Absolutely yes. And such individual tests can be undertaken in questions of historical authenticity. It's important to recognize the difference between these small-scoped individual tests, which often
are susceptible to the hypothetico-deductive method, and the broad overall question, which is inductive.
Let's say a boot is found at the site of a purported battlefield. A comparative morphological examination could reveal it to be consistent with boots made for Prussian soldiers in the late 1700s. That is "soft" science, but often helpful and revealing. Additionally the boot leather could be subjected to radiocarbon dating. The narrow hypothesis here might be, "The boot was made in the late 1700s." The deductive part of the H-D process is to deduce that if the boot was made in that time, the carbon isotope ratios will be consistent with that age. In that way, we propose this (of possibly several) methods as a way to test the hypothesis empirically. The falsification would occur if the ratios were reliably computed for the sample but were not consistent with a late 1700s date. But if the ratio matches to an acceptable epsilon, our prior deduction now allows us to assert the hypothesis.
This might be part of a larger historical question such as, "Did Prussian soldiers fight on this battlefield in 1780?" The scientific confidence in the age of the boot and the comparative assurance of its style may surely convince us that at least a Prussian boot was here. Whether the historical question is confirmed at the larger scale would require other examinations such as whether the bulk of evidence (not just the boot, but perhaps also uniforms, ammunition, Prussian money, etc.) induces to that conclusion. If the evidence is just the boot then you would entertain other possibilities such as a Prussian boot borrowed or captured. In the end the large question is entirely inductive, even though it has been considered according to several deductive steps.
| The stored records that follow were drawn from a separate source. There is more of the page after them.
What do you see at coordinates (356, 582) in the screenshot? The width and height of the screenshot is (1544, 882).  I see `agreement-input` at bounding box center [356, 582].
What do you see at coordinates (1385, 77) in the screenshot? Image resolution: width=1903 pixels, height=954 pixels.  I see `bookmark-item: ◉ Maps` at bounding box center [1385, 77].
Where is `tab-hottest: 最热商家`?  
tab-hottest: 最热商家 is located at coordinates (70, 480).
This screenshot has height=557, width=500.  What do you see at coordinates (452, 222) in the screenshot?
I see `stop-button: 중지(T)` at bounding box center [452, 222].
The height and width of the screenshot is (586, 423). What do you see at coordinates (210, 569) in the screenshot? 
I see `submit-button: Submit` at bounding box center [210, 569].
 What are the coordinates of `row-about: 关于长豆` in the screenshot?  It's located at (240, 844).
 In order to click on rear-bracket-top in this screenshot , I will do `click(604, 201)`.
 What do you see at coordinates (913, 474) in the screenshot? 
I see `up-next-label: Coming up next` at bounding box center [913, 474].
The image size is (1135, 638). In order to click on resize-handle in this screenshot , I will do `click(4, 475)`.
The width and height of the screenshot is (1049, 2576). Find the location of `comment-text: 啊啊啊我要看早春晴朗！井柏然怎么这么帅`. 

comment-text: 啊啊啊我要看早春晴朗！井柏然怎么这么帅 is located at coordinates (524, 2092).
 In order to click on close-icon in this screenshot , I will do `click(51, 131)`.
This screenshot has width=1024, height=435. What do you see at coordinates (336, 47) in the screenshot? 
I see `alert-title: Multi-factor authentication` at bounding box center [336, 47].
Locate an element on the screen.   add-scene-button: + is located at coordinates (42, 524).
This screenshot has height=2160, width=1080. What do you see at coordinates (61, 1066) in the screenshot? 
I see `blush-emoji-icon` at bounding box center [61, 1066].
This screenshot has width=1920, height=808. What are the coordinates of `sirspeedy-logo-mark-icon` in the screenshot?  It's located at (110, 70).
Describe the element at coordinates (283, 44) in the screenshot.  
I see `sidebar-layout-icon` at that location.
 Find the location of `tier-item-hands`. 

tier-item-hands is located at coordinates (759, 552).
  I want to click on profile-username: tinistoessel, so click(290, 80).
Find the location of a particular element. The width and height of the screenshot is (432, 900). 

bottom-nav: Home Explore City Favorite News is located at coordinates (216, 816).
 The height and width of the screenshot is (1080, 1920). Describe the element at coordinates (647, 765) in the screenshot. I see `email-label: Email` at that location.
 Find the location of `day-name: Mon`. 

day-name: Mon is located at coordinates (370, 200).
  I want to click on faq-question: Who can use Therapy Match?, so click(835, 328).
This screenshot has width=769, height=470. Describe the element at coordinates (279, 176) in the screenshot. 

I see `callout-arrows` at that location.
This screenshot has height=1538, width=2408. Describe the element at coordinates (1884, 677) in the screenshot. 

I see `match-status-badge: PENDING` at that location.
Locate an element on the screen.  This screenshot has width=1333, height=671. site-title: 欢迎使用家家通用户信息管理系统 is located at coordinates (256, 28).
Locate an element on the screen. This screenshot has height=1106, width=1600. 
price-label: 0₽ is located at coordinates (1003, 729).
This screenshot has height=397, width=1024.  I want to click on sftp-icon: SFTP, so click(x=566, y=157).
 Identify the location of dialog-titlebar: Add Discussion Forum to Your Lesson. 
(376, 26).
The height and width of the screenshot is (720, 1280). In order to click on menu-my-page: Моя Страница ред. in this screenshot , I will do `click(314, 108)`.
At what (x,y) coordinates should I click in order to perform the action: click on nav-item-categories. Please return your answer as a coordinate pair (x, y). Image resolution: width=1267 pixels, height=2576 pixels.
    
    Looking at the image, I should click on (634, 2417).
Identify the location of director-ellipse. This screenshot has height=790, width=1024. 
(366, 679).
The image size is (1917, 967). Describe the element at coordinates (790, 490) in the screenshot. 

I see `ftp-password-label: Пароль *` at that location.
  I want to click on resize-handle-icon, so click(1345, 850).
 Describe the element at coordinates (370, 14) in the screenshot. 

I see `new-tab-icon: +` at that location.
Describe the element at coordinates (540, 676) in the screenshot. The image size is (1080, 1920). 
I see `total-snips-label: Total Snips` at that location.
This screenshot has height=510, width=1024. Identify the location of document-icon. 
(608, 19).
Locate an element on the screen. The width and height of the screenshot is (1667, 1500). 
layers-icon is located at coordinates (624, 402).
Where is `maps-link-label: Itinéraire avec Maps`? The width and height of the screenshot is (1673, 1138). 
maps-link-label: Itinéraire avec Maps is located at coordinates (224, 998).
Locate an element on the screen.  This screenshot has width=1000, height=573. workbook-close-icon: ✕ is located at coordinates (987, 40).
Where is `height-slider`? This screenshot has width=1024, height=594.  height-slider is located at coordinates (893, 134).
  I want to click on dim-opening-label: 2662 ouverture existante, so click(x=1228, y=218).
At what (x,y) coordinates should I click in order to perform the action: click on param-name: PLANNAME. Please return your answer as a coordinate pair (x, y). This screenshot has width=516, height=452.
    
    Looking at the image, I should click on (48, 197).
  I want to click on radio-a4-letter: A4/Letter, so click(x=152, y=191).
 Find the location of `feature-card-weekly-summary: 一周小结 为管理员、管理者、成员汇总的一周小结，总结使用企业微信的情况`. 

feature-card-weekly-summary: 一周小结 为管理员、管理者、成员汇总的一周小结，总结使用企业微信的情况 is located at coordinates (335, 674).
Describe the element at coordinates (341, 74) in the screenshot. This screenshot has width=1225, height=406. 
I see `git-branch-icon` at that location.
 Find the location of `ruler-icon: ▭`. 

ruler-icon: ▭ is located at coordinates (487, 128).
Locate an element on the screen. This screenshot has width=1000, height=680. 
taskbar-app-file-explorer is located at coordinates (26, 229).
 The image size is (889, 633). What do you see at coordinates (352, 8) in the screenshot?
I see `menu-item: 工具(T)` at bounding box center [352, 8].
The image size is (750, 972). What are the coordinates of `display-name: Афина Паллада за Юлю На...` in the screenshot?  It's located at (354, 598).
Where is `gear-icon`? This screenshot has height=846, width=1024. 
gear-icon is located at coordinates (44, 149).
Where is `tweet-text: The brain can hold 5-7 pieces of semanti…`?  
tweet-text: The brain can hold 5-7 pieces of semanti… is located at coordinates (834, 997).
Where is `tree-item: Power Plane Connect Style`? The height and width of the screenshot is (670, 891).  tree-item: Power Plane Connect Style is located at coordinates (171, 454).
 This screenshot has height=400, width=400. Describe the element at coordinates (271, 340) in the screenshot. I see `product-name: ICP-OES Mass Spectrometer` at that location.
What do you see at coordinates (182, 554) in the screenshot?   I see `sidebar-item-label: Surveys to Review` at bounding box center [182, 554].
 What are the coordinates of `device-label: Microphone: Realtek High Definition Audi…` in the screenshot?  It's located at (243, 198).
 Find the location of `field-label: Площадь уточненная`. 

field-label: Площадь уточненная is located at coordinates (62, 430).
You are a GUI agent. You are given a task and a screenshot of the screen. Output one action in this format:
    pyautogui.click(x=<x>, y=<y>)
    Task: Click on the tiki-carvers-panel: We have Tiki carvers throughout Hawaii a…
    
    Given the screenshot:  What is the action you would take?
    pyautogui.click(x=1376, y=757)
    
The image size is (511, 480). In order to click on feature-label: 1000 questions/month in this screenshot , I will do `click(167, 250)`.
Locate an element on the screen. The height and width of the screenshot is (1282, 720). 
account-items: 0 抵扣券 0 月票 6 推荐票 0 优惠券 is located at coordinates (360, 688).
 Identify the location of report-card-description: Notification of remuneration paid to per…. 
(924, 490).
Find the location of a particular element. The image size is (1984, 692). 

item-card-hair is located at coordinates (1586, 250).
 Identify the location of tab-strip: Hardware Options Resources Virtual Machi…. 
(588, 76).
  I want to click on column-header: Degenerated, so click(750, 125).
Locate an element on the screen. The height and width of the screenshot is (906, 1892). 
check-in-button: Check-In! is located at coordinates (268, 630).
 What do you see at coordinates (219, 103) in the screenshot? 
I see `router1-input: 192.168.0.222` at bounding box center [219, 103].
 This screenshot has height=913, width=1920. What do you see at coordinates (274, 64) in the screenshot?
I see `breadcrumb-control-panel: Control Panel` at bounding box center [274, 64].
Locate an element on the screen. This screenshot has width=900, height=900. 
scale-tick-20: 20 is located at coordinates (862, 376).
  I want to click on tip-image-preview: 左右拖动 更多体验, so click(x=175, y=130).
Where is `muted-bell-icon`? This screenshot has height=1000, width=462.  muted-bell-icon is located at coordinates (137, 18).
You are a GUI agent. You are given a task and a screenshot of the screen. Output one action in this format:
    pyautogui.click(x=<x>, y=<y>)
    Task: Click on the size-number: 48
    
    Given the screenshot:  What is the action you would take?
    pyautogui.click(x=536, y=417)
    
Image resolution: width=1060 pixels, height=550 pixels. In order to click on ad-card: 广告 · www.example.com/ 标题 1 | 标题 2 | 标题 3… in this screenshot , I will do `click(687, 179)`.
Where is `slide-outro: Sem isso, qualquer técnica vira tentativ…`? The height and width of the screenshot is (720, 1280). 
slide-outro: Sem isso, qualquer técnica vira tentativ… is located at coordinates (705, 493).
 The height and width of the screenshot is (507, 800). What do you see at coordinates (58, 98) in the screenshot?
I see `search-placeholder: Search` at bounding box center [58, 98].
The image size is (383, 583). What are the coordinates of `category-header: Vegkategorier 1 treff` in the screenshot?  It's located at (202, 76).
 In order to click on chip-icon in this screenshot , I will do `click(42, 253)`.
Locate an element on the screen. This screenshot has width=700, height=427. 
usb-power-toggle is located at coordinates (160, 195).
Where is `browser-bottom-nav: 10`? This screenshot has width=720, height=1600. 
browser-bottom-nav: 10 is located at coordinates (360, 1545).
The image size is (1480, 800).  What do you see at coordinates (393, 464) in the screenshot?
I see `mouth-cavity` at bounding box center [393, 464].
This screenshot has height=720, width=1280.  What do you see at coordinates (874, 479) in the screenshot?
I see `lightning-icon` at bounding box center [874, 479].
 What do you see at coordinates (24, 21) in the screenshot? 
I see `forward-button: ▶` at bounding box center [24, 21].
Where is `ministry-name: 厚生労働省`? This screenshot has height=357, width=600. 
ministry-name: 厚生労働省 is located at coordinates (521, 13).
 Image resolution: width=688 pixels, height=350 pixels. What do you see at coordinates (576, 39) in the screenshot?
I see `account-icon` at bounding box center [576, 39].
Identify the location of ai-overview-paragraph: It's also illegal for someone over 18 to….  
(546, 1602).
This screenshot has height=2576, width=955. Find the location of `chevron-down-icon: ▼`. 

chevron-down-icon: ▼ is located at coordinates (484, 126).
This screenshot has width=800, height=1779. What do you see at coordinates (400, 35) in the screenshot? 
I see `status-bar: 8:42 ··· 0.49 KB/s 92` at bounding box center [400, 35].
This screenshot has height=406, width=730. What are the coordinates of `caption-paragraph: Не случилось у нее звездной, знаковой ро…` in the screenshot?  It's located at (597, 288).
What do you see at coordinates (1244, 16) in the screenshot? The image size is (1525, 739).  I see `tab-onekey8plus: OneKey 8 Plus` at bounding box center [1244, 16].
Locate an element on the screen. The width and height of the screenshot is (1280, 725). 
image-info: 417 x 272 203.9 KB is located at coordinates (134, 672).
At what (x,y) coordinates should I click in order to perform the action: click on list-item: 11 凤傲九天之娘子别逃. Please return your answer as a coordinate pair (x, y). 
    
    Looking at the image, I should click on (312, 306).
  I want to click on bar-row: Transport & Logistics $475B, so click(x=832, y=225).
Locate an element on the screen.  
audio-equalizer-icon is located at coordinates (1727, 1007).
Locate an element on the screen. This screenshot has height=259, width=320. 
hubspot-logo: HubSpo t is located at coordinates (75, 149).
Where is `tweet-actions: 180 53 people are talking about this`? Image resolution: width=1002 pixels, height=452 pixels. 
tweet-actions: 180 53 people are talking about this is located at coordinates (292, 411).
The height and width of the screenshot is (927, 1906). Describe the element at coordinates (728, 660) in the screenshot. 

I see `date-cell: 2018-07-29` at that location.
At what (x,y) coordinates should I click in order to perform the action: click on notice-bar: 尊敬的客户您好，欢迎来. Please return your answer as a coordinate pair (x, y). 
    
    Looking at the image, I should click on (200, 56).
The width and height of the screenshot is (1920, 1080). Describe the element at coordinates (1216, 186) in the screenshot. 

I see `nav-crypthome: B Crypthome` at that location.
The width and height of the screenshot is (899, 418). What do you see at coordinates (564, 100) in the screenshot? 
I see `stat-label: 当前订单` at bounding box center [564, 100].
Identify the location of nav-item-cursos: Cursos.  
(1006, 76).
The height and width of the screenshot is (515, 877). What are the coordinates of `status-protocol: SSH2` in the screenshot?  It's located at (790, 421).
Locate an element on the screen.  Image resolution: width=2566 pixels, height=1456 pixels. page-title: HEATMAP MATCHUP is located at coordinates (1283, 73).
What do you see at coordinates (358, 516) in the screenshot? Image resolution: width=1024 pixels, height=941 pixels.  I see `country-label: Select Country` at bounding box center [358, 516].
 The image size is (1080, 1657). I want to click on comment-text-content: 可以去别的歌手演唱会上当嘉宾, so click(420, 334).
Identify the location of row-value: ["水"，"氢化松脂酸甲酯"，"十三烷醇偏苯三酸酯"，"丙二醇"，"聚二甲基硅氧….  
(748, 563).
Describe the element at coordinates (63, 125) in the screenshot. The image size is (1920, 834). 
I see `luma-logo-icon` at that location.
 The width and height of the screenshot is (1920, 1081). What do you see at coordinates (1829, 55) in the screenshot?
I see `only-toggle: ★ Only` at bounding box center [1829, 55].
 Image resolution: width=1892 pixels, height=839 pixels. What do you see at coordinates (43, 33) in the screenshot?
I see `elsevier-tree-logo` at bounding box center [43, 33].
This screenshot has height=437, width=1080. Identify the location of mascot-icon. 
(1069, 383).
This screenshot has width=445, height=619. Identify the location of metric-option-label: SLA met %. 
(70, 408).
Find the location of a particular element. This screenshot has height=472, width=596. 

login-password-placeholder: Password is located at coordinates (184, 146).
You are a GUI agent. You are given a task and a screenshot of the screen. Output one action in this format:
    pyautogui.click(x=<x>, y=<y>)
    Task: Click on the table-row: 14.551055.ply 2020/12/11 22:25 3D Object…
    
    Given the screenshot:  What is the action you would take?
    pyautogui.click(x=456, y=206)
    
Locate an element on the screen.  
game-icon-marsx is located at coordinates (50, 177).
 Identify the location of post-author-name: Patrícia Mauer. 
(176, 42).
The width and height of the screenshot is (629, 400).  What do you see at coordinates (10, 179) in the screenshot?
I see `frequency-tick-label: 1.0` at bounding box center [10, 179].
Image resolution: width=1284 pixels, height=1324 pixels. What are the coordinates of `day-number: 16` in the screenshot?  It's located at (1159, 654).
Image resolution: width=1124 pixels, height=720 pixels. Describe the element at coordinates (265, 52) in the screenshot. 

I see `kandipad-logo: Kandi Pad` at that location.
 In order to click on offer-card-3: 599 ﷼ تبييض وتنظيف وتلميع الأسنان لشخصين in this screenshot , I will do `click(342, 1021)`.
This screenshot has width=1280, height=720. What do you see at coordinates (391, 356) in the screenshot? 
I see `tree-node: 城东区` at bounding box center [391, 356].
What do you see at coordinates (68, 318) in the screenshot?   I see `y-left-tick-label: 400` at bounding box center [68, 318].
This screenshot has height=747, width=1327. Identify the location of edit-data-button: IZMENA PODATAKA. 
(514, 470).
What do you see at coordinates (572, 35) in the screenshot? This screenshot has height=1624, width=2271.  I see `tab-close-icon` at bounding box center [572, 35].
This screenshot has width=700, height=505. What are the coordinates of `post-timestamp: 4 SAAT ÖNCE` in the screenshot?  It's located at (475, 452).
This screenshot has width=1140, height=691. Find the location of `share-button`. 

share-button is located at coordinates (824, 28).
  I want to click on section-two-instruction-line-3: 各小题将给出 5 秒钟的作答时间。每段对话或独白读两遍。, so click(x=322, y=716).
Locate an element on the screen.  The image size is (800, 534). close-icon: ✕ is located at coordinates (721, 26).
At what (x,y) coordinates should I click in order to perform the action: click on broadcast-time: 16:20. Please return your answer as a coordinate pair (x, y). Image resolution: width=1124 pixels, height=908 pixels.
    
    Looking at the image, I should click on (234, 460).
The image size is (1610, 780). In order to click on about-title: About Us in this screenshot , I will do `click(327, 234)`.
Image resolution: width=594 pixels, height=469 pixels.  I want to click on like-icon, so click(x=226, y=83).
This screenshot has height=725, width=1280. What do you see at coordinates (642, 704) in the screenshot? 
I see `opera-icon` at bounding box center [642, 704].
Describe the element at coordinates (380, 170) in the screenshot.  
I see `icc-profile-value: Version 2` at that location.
A similar process is followed for scientific evidence in court, such as crime-scene analysis. If we hypothesize that the accused was at the crime scene, we can deduce that he left behind evidence such as DNA, fingerprints, footprints. The null hypothesis is that the accused is innocent, which implies the null sub-hypothesis that he was not at the crime scene. The comparison of DNA is a reasonably reliable process, hence we deduce further that if a DNA match occurs, it is because the DNA-bearing material was physically there and not because of a fault in the process. If we find a match, the null sub-hypothesis is falsified -- the accused was evidently at the crime scene. A jury may decide later that this and other evidence is best considered inductively by the parsimonious verdict that he is guilty.
That the individual elements are deductive indicates only the form of reasoning we use to structure the experiment. It does not guarantee that the result is deductively strong. Deductions would be something like, "DNA is unique to a person; the sample matches the subject, therefore the sample came from the subject." That doesn't rule out laboratory error or prosecutorial misconduct. But if the results are contested in that way, the defense bears the burden of proof for that point alone. Jury instructions are explicit in cases like that, and all the courtroom mechanisms that vary based on who carries the burden of proof shift to favor the prosecution.
Romulus' unique formulation of methodology seems to center upon his simple mention of an alternative as an effective defense or rebuttal, without any further substantiation. The pro-Apollo camp not having affirmatively and conclusively refuted his speculative alternatives to him constitutes an abrogation of the original burden of proof and therefore somehow unscientific.